[Data entries]
####################

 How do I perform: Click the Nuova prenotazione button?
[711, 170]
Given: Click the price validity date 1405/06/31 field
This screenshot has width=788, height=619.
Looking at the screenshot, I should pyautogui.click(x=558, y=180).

####################

**What you have to do:** Every entry is to be repeated precisely as it stands.

**Worked solution:**
 How do I perform: Click the Nuova prenotazione button?
[711, 170]
Given: Click the price validity date 1405/06/31 field
This screenshot has width=788, height=619.
Looking at the screenshot, I should pyautogui.click(x=558, y=180).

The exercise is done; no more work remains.